Filesystem "flash:" formatted
ap: set IP_ADDR 10.10.6.233
ap: set NETMASK 255.255.255.0
ap: set DEFAULT_ROUTER 10.10.6.1
ap: tftp_init
ap: ether_init
Initializing ethernet port 0...
Ethernet speed is 1000 Mb - FULL Duplex
ap: tar -xtract tftp://10.7.7.7/ap3g2-rcvk9w8-tar.153-3.JH.tar flash:
extracting info (274 bytes)
ap3g2-rcvk9w8-mx/ (directory) 0 (bytes)
extracting ap3g2-rcvk9w8-mx/ap3g2-rcvk9w8-mx (229940 bytes)..................................................
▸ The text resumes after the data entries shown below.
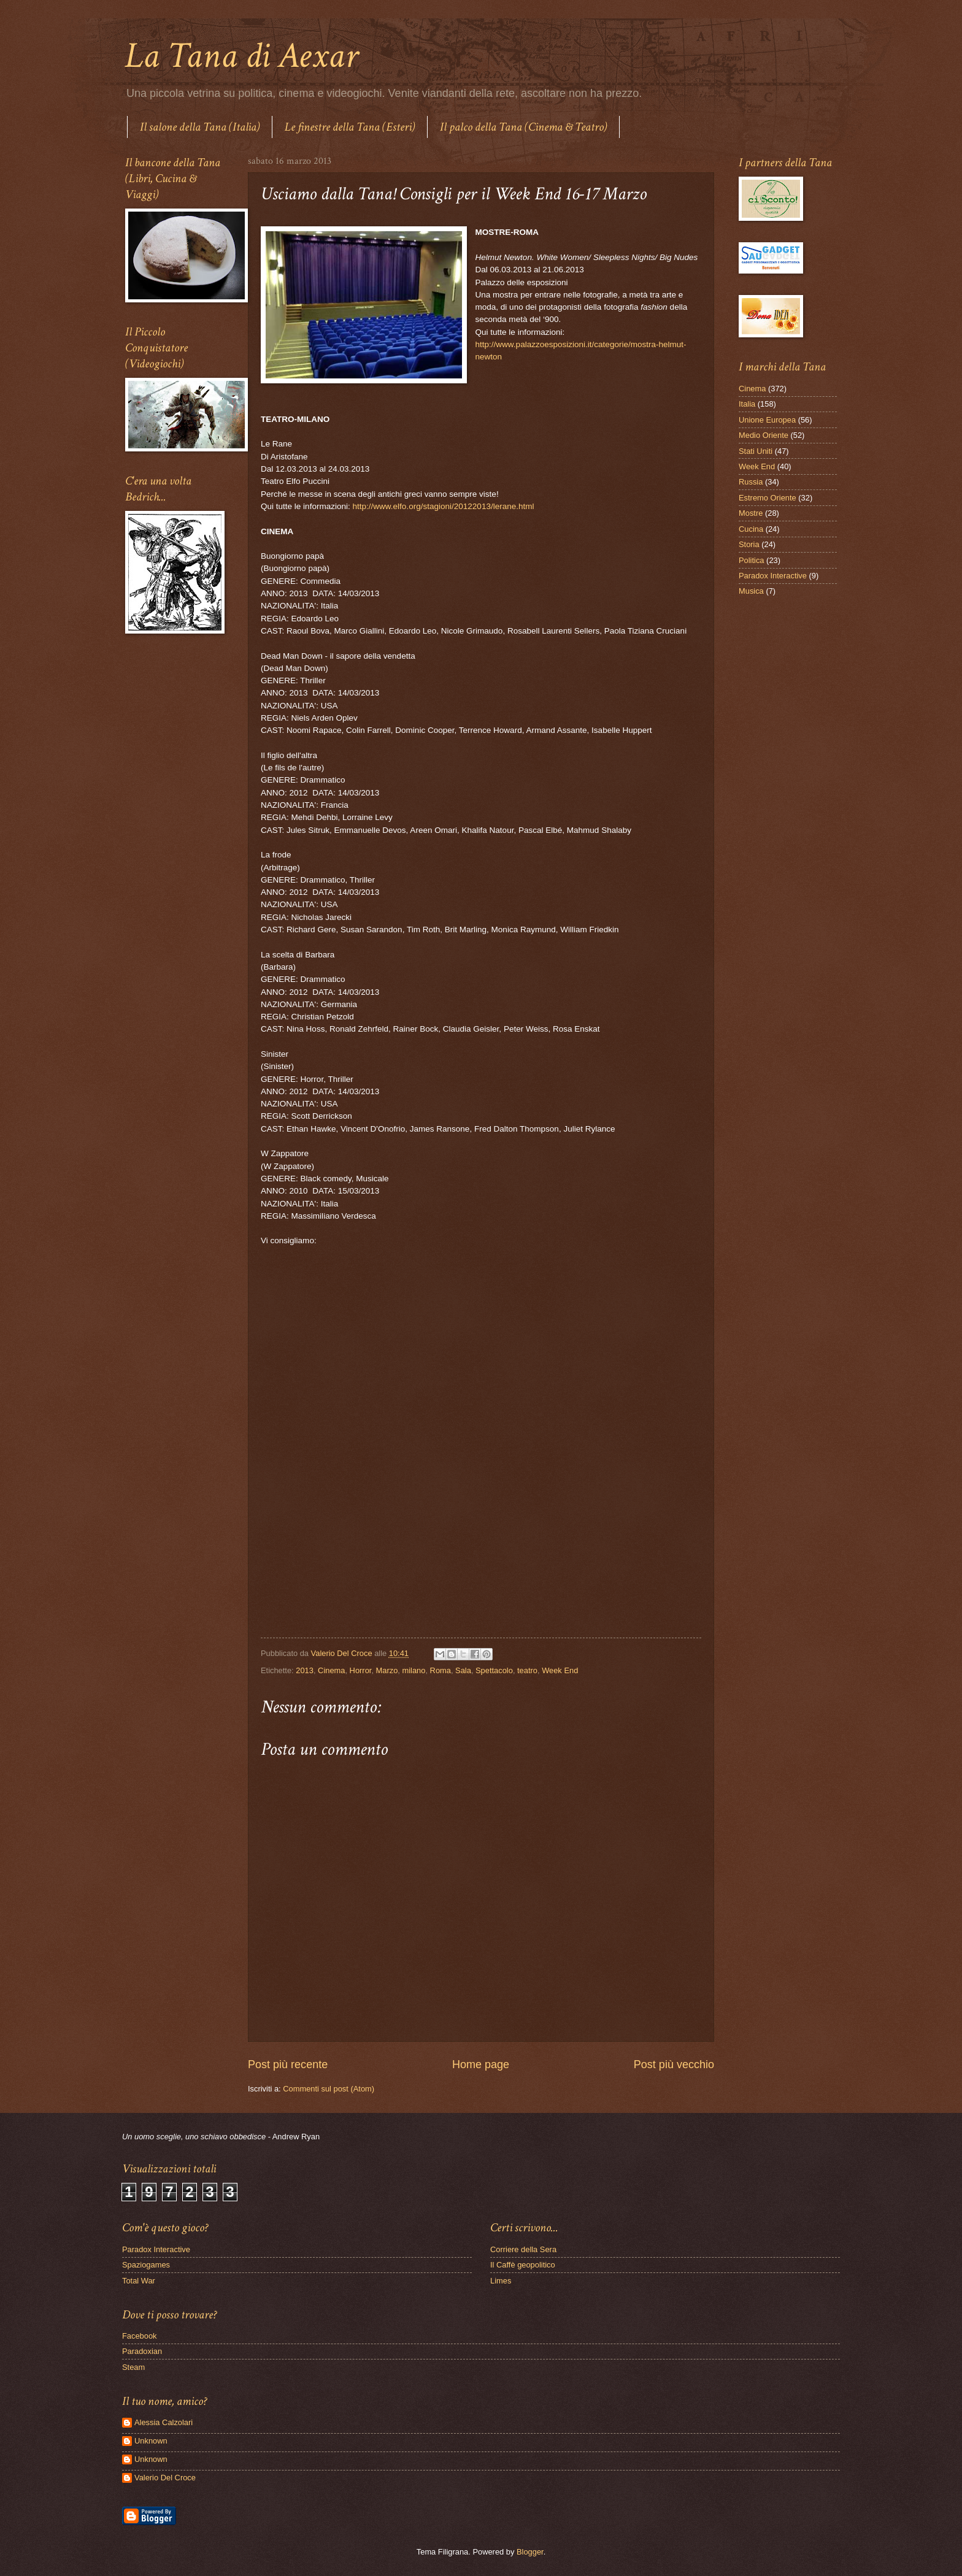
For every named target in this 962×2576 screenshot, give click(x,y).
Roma (440, 1670)
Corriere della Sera (523, 2249)
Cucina (751, 529)
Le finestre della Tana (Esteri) (350, 127)
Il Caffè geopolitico (522, 2264)
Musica (751, 591)
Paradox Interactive (773, 575)
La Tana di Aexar (241, 56)
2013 (305, 1670)
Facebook (139, 2335)
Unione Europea (767, 419)
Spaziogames (146, 2264)
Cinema (331, 1670)
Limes (500, 2280)
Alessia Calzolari (163, 2422)
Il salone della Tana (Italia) (200, 127)
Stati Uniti (755, 451)
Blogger (530, 2551)
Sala (463, 1670)
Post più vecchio (674, 2064)
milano (413, 1670)
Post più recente (288, 2064)
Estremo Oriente (767, 497)
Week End (560, 1670)
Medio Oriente (763, 435)
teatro (527, 1670)
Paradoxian (142, 2351)
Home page (480, 2064)
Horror (361, 1670)
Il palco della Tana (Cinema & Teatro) (523, 127)
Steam (133, 2367)
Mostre (751, 513)
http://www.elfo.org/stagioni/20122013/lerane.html (443, 506)
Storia (749, 544)
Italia (747, 403)
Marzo (387, 1670)
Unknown (150, 2440)
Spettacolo (494, 1670)
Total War (138, 2280)
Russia (751, 481)
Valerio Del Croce (165, 2477)
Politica (751, 560)
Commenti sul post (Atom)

extracting ap3g2-rcvk9w8-mx/ap3g2-rcvk9w8-tx (73 bytes)
extracting ap3g2-rcvk9w8-mx/ap3g2-rcvk9w8-xx (7313476 bytes)......................[output shortened].........................................
extracting ap3g2-rcvk9w8-mx/info (274 bytes)
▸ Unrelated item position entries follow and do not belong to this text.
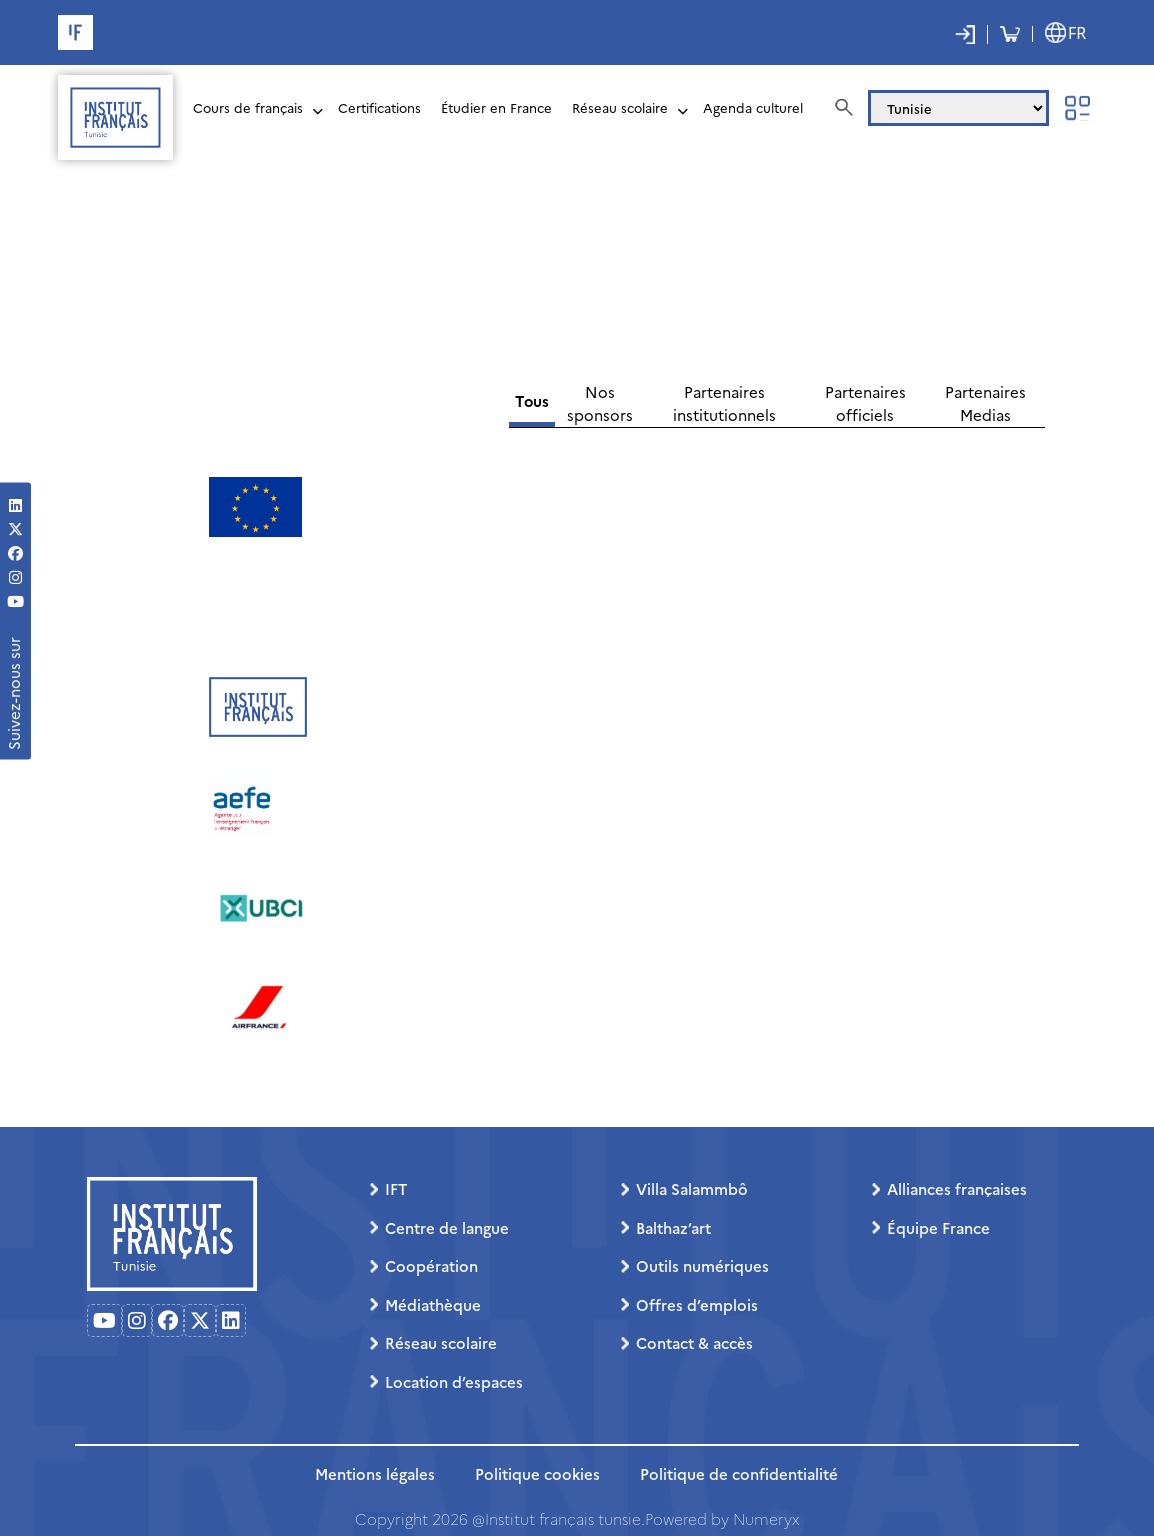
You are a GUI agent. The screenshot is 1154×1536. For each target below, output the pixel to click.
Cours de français (248, 107)
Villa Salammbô (692, 1188)
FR (1077, 33)
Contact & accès (694, 1342)
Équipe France (938, 1227)
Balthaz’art (673, 1227)
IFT (396, 1188)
extracting ap3g2-rcvk9w8-mx/file_hashes (438 bytes)
extracting ap3g2-rcvk9w8-mx/final_hash (141 bytes)
extracting ap3g2-rcvk9w8-mx/final_hash.sig (512 bytes)
extracting ap3g2-rcvk9w8-mx/img_sign_rel.cert (1375 bytes)
extracting ap3g2-rcvk9w8-mx/img_sign_rel_sha2.cert (1371 bytes)
extracting info.ver (274 bytes)
ap: set BOOT flash:/ap3g2-rcvk9w8-mx/ap3g2-rcvk9w8-mx
ap: boot flash:/ap3g2-rcvk9w8-mx/ap3g2-rcvk9w8-mx
Rebooting system to reset DPAA...
The AP reboots, boots the recovery image, connects to controller, downloads correct image, and is a happy little access point again.
With the “fixed” versions of controller software (e.g. 8.2.170.0, or 8.5.140.0) I have not had any problem like this so far. Knock on wood for fixed bugs!